Date: Sat, 23 May 1998 23:05:19 -1000 From: Wing C Ng (firstname.lastname@example.org> Subject: Malaekahana
Since Dayle has not written about this hike today, I will.
I was supposed to meet the Marchers and bid them godspeed. Unfortunately I overslept and arrived at the trailhead 8:15, and they left already 8:10. Dayle however turned back in his car after delivering the Duo to park his car at the trailhead, and so just the two of us went.
The plan was to get to the Laie summit, turn right instead of left like the Duo, cross over to Malaekahana and go down there. I went up Malaekahana and then down Laie twice already, and I believe in doing the hard trail downhill if possible, and so today's plan suits me (Malaekahana is a lot harder than Laie).
Going up was uneventful, and I got there just before noon. Met Brandon Stone and friend near the top. Dayle was sitting there in the foxhole by himself. The Duo departed 45 min. ago already.
Weather turned cloudy and windy, exactly the same as the two times before that I did Malaekahana. That stretch is lonely, as it sits on a plateau and you can't see anything. The clouds and the winds, makes it feel like another planet.

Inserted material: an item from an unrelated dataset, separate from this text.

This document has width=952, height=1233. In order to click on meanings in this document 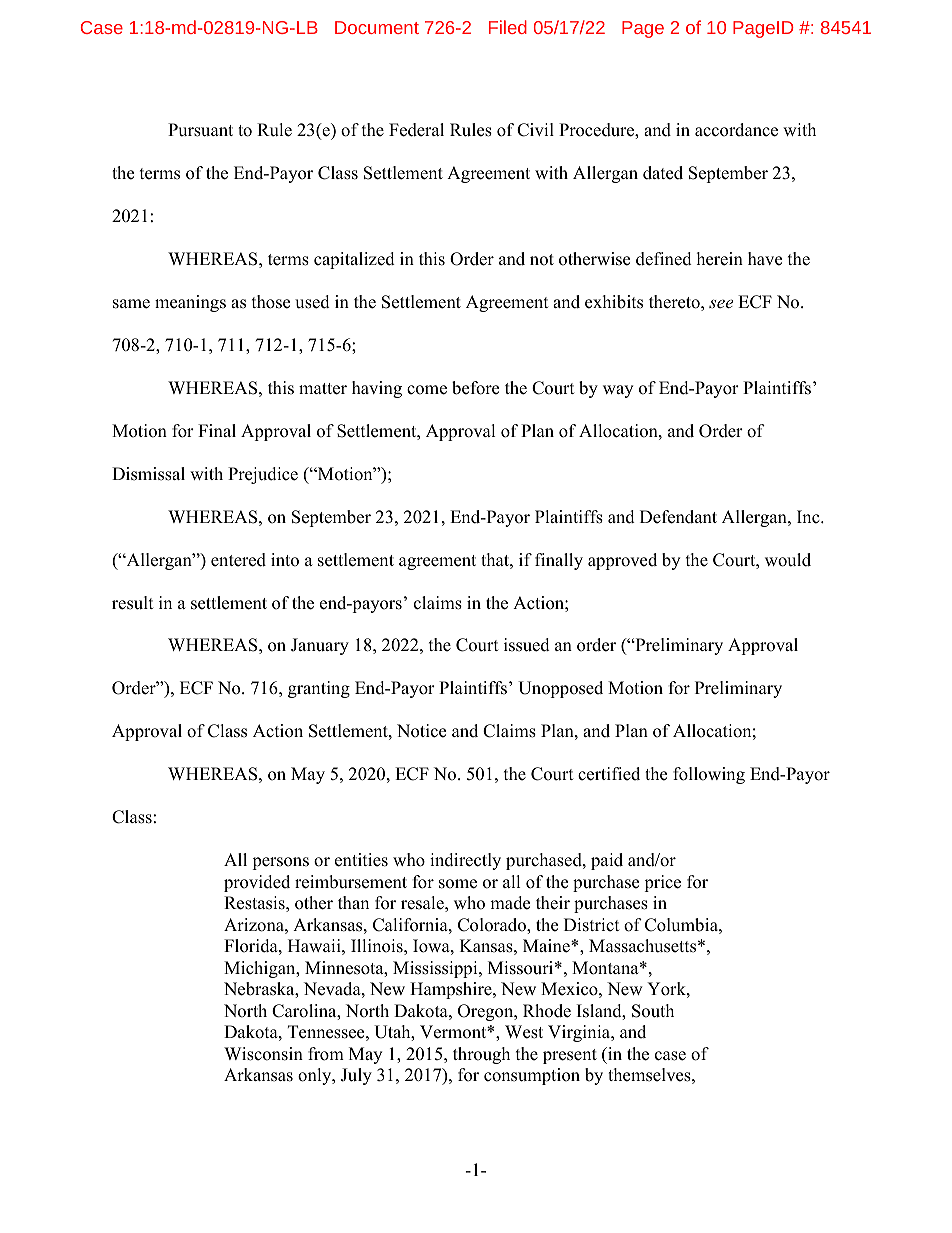, I will do `click(190, 303)`.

Dayle plowed ahead and put up ribbons where there is doubt as to go windward or leeward. About 1.5 hours later, I spotted Malaekahana ridge coming up and noticed a strange upright rock. Few minutes later the rock moved! Turned out to be Dayle standing on the ridge waiting.

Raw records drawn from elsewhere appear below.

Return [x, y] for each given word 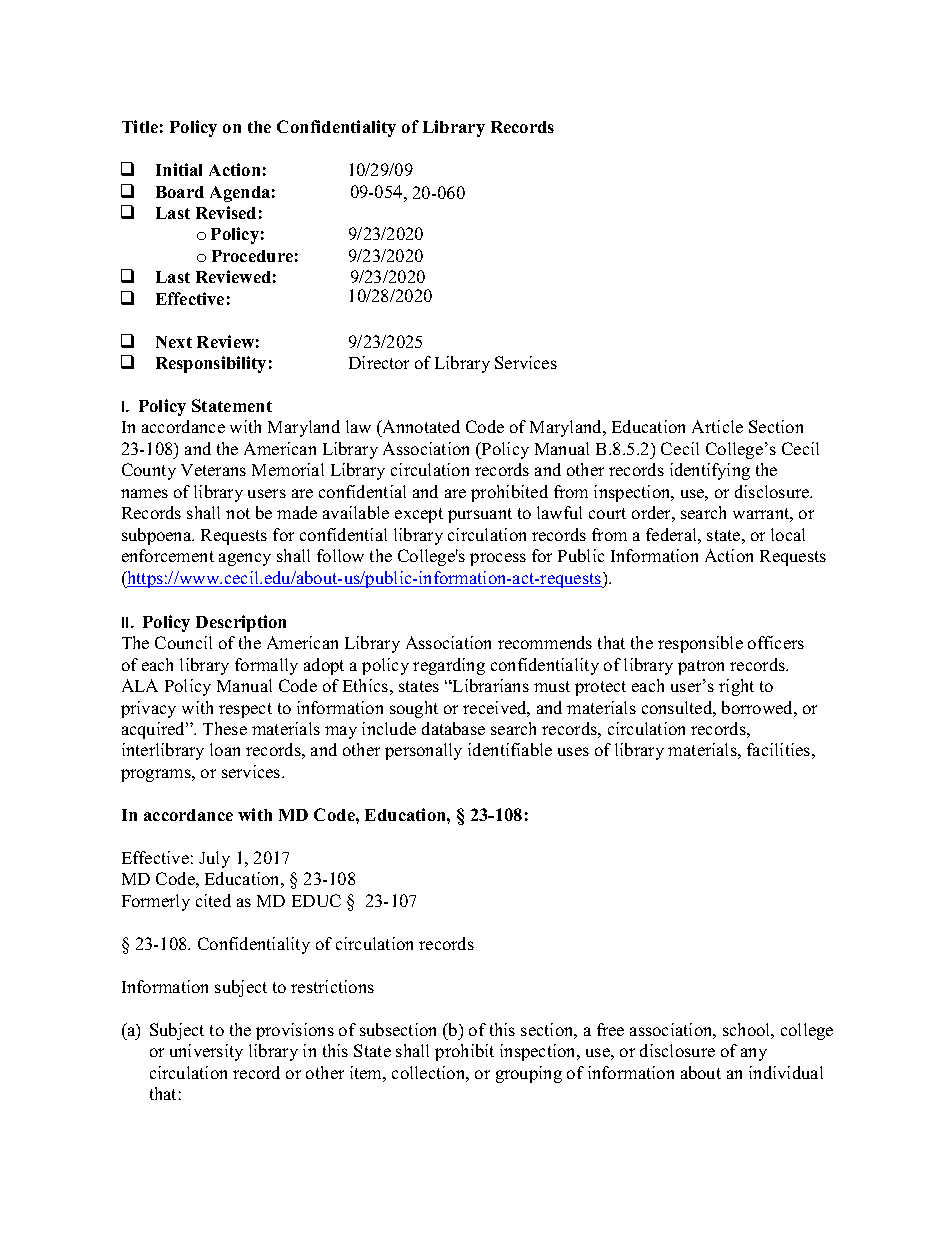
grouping [529, 1074]
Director [379, 362]
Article [717, 426]
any [754, 1054]
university [206, 1052]
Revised [226, 212]
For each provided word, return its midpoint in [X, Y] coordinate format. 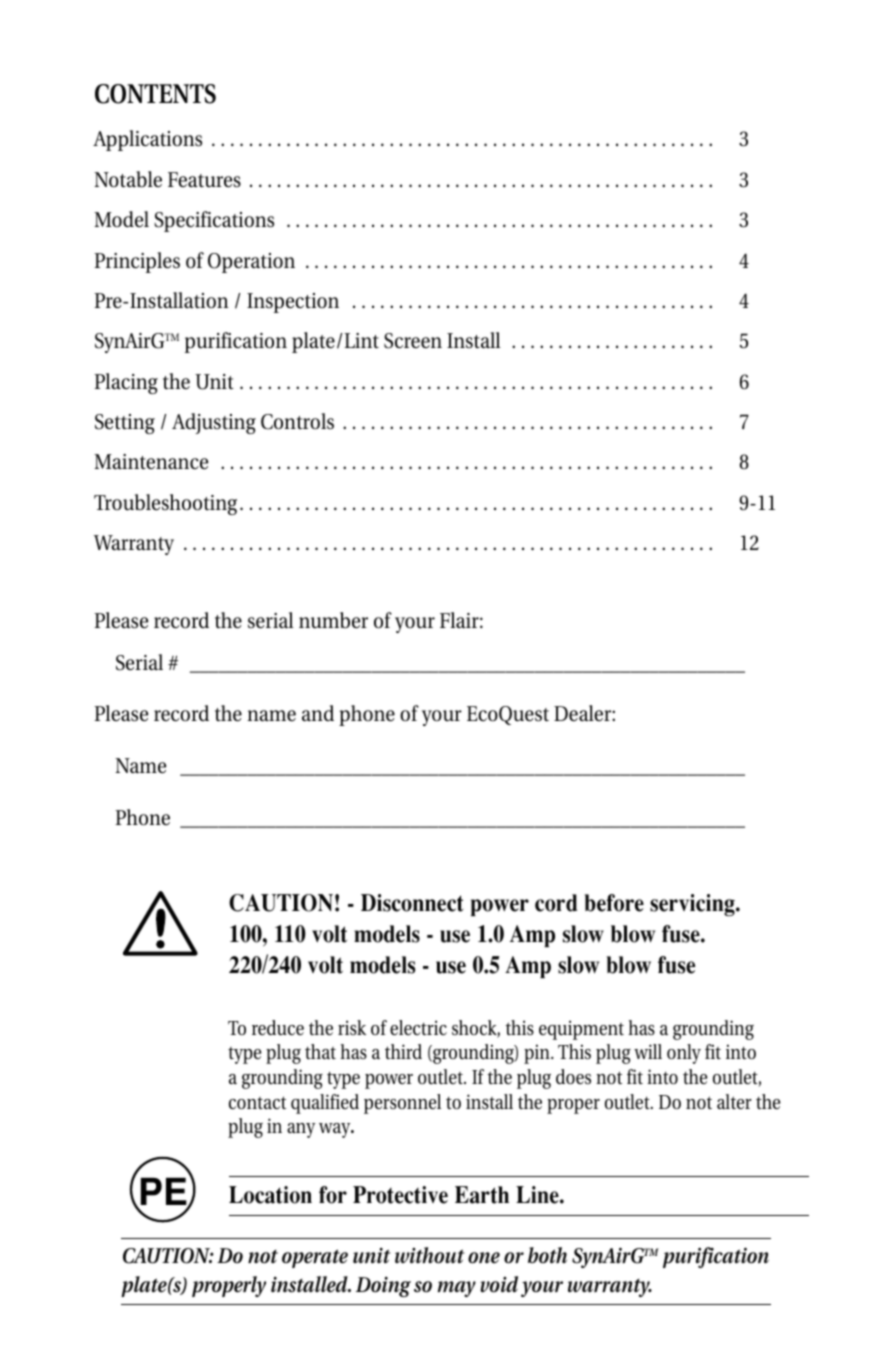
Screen [413, 341]
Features [204, 180]
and [318, 713]
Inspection [293, 303]
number [333, 620]
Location [270, 1195]
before [614, 903]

The ridge ends as a hump where it meets KST, and it is slightly precipitous there. So the trail actually winds around the hump and meets KST before the hump. But then the original trail is indistinct, and so what we do is follow the original trail and then bend left to go back up the hump, only to descend from the hump and join the original trail. After the descent from the hump, we declared that we definitely found Malaekahana ridge, and then sat down to have lunch.
We made good progress at the top part, and in only 1 hour we came to the lone big tree sitting on the left in the gully below, around which the original trail passes (mentioned in the Sept. 1997 write-up, by Patrick). But right around there we got into uluhe territory, and going became much slower. We cleared the trail back in 1995, all the way to the point where a "middle ridge" joins the main ridge (again mentioned in the Sept. '97 write-up), but uluhe fights back ferociously, and it appears that no one uses this trail since Sept. 1997! Near the top there were ribbons, but after the middle ridge junction point, the trail-clearers considered the trail a freeway and ribboned sparingly, and none were in sight today.
So Dayle was in front battling the uluhe and finding the route of least resistance, and bravely putting up ribbons. Then at one point the roll fell out and he gave up. I was maybe 15 min. behind and picked up his roll for him, and I put up ribbons of my own.
Took more than 3 hours to get to the "improved" section of the trail, and what a relief to see a freeway again!! Dayle said he lay down to wait for me, but was attacked by a huge rat that thought it saw a large orange lying on the ground. Dayle beat him off with his machete (thank God he didn't lose his machete this time or he would be rat dinner). I think animals with rabies have deluded sense of their own size, and so this might be a rabies infected rat.
So Dayle left the nice spot in a hurry. I arrived not much later and yelled out and Dayle yelled back. The wide-open trail was a pleasure, but that lasted barely half an hour, and the jeep road portion was long, boring, and a drag ....., more than an hour.
Finally, I got to the cars at 7:10, 5 h 15 m since the top of Malaekahana. We concluded that the lack of usage of the trail causes it to be so severely overgrown that it will soon be another Lost Trail. Dayle will try to make the Laie-Malaekahana traverse a Super Hike so that it will be hiked at least once a year and be preserved as a trail.